About this exercise: Write only the number of lines in the entries that hold the string "computer".

[Opening Record excerpts section]

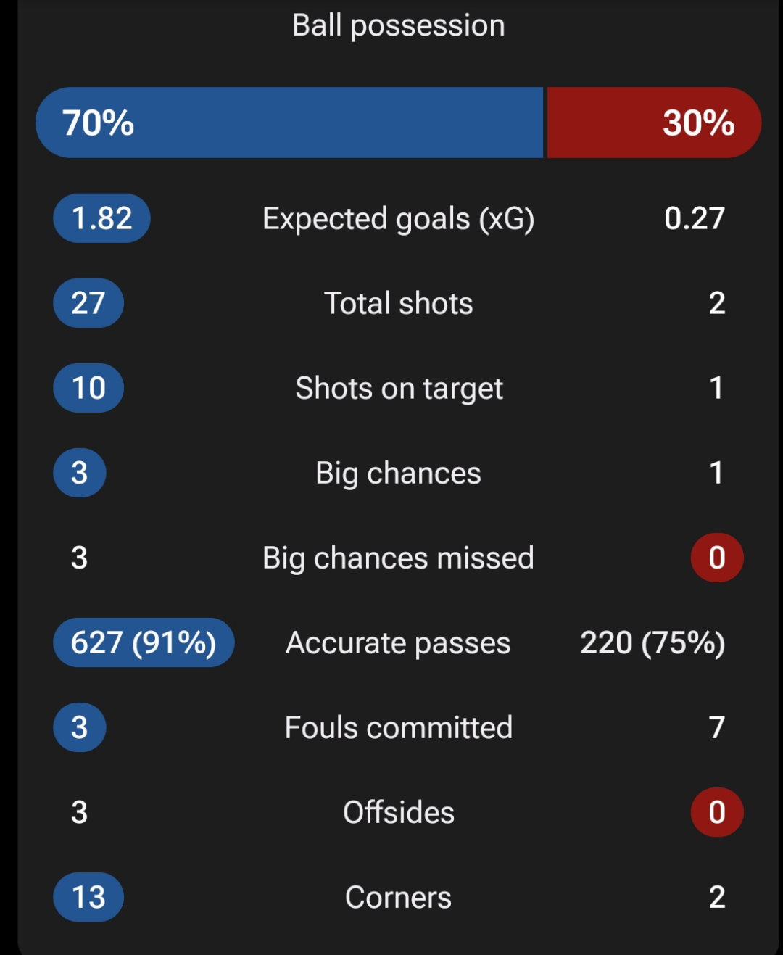Click the 1.82 expected goals badge
This screenshot has height=955, width=783.
pos(102,218)
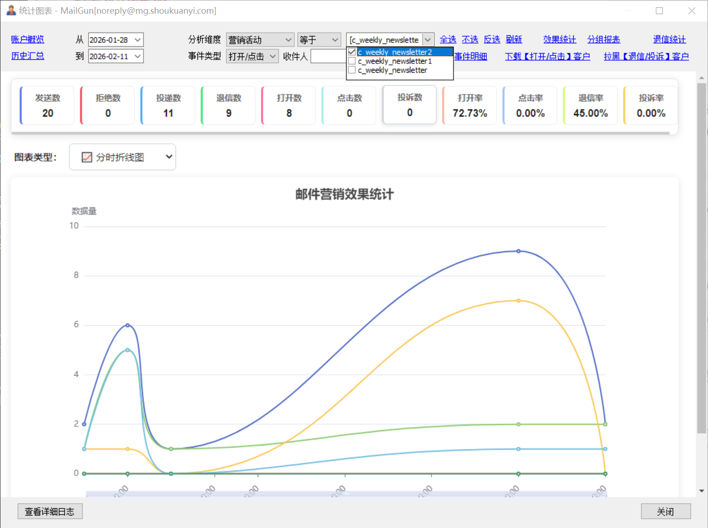Uncheck c_weekly_newsletter2 checkbox

coord(352,52)
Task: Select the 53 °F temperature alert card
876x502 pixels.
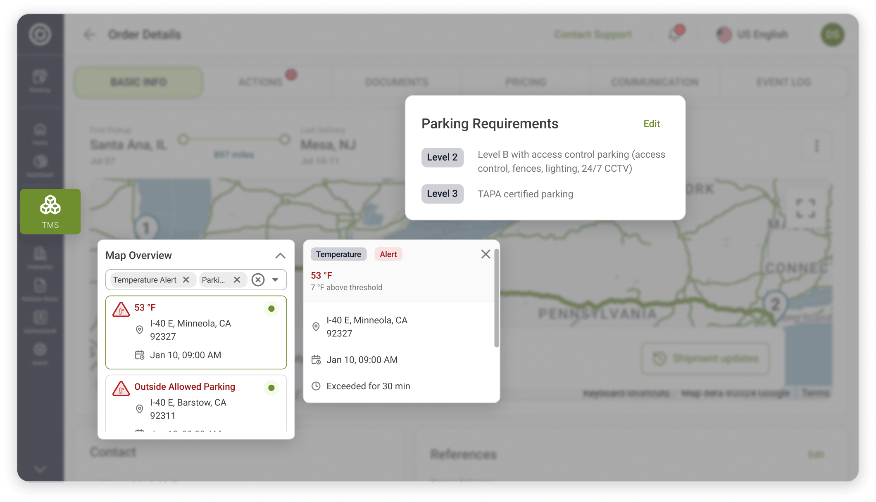Action: [196, 332]
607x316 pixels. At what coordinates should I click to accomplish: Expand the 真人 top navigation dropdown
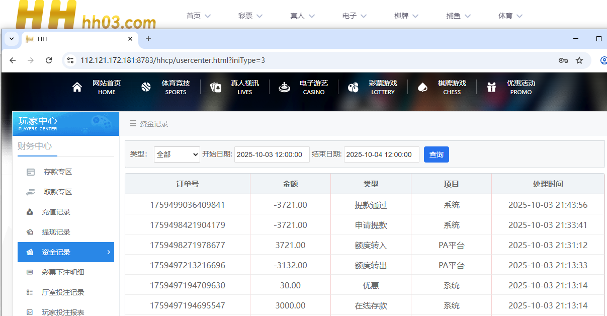pyautogui.click(x=303, y=16)

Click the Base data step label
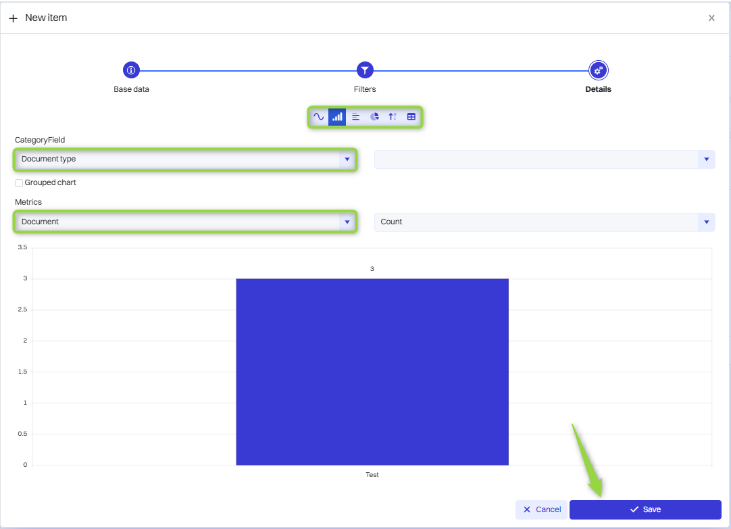coord(131,89)
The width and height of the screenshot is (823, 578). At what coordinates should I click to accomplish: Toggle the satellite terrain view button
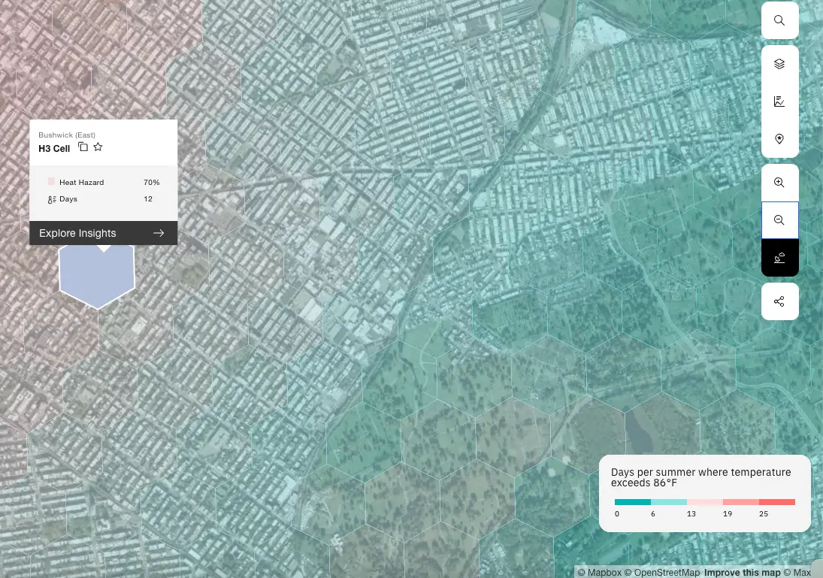pos(779,258)
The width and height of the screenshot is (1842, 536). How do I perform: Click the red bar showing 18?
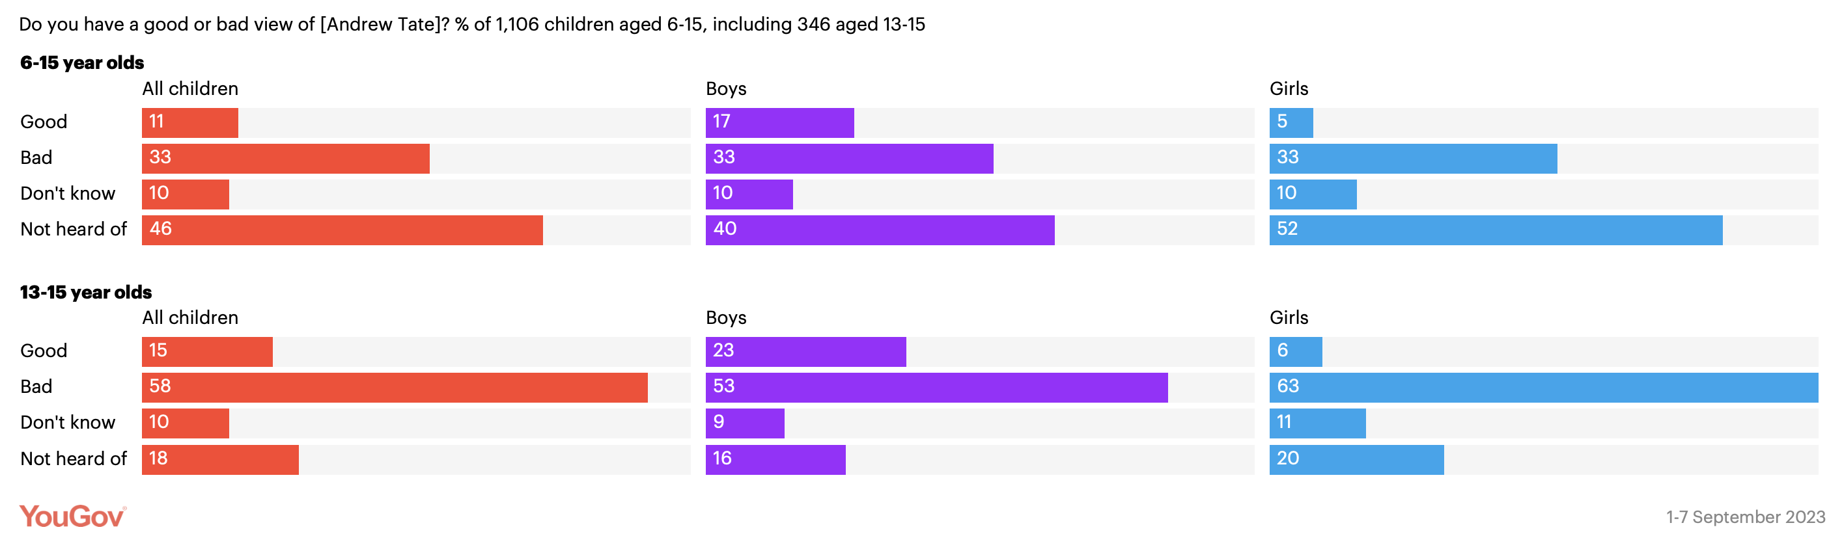coord(220,460)

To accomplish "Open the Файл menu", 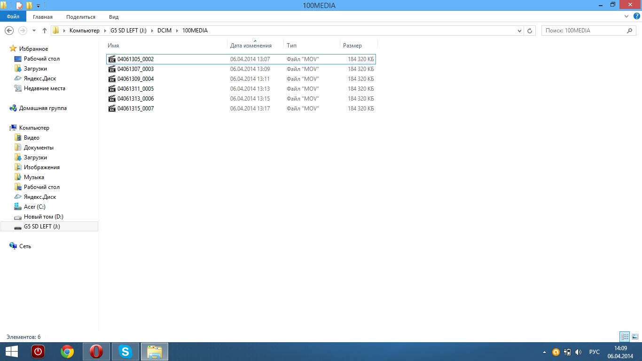I will pyautogui.click(x=13, y=16).
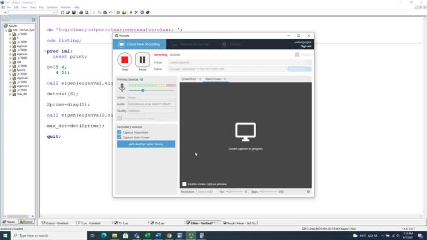Image resolution: width=427 pixels, height=240 pixels.
Task: Click the Primary Sources help icon
Action: pos(141,80)
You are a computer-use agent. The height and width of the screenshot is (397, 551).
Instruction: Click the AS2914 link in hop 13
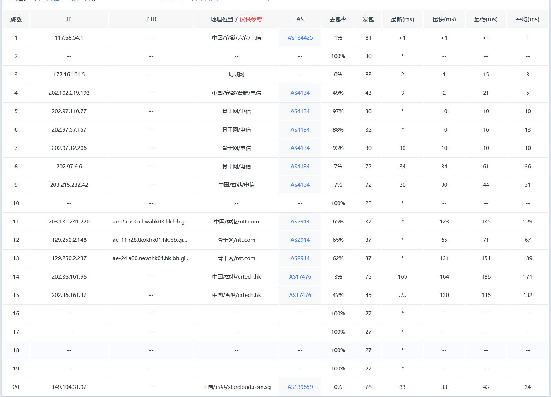pyautogui.click(x=300, y=258)
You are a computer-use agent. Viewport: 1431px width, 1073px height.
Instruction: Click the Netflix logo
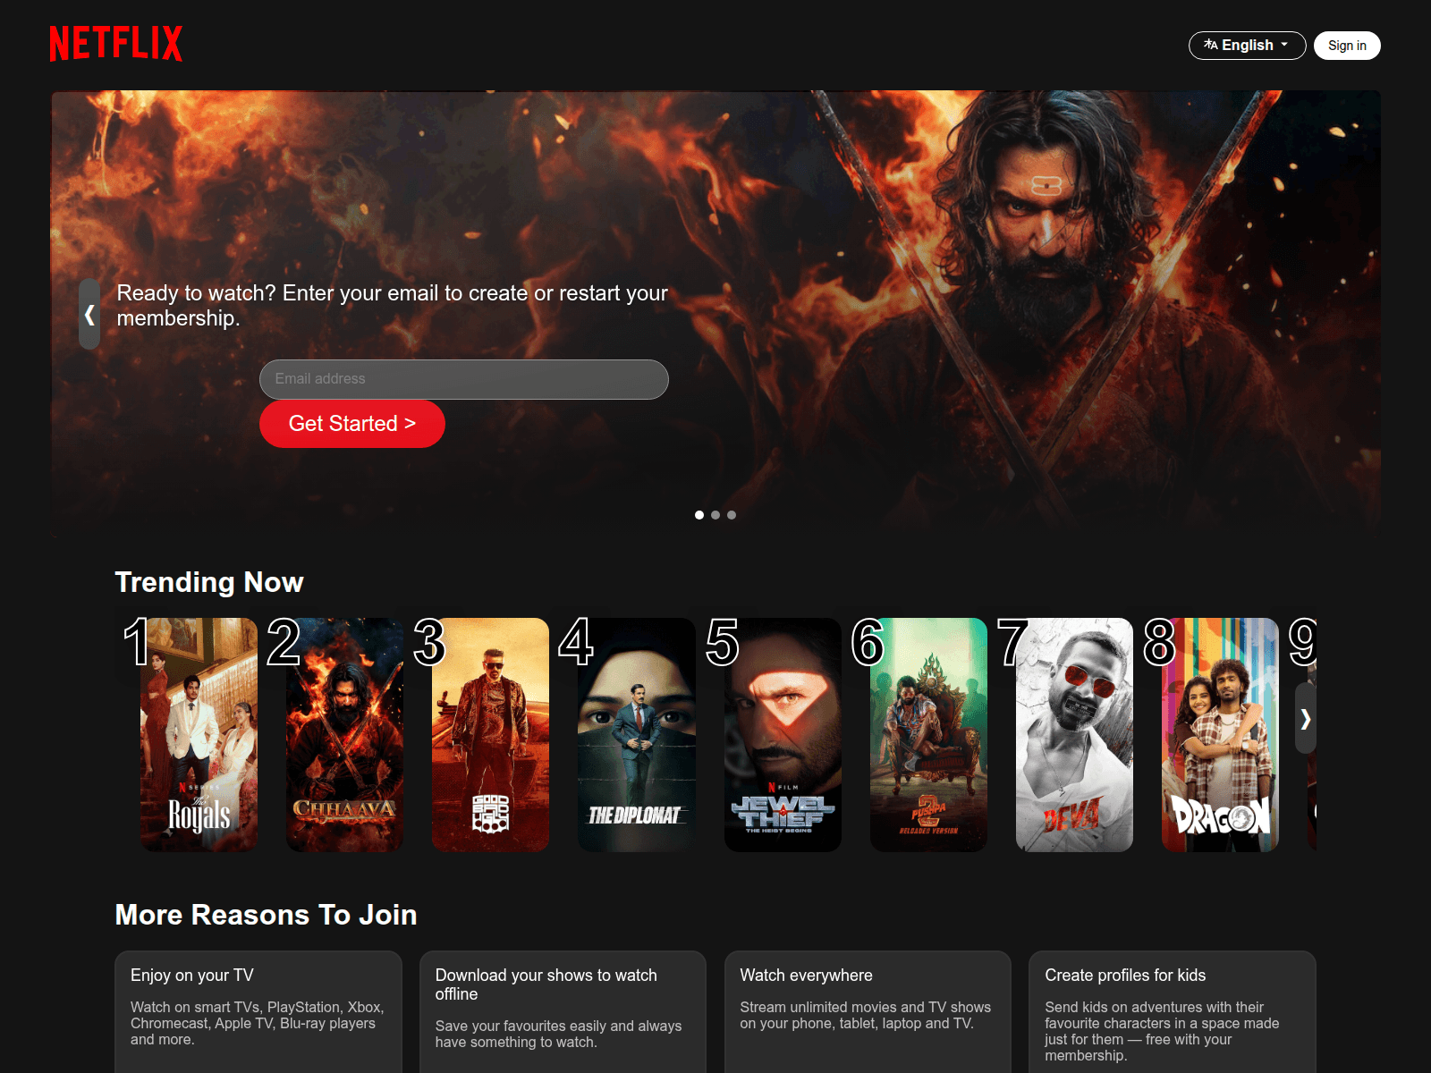[116, 44]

[Closing Record excerpts section]

Reply: 2